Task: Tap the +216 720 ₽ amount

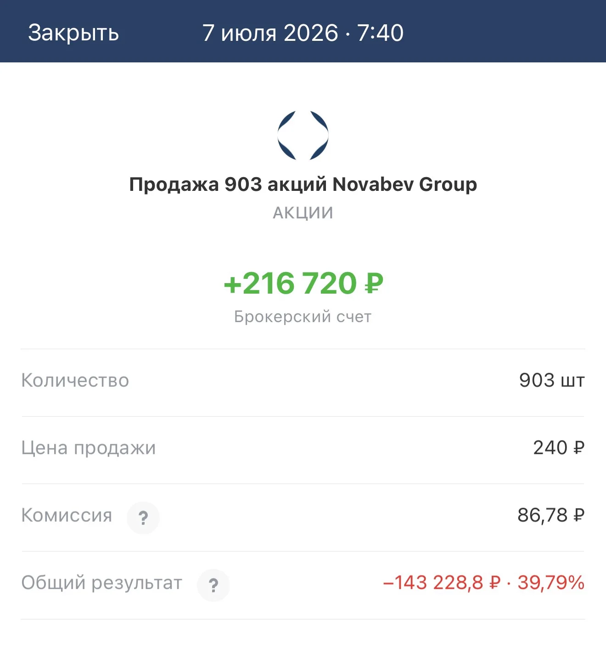Action: (x=303, y=283)
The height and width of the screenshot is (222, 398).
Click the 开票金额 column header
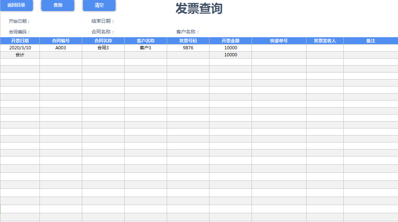coord(231,40)
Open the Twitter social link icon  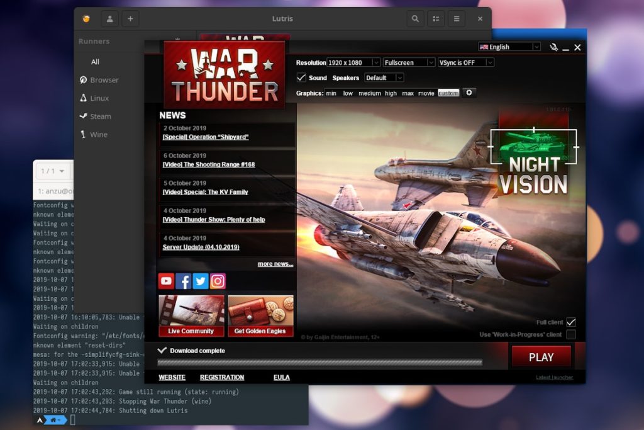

____________________

▶ [Goal of the exercise] Arrange these lines as a numbered list, leaving out the blank line and the pictures.

▶ [Exercise result]
1. Task: Tap the +216 720 ₽ amount
2. Action: (x=303, y=283)
3. The height and width of the screenshot is (222, 398).
4. Click the 开票金额 column header
5. coord(231,40)
6. Open the Twitter social link icon  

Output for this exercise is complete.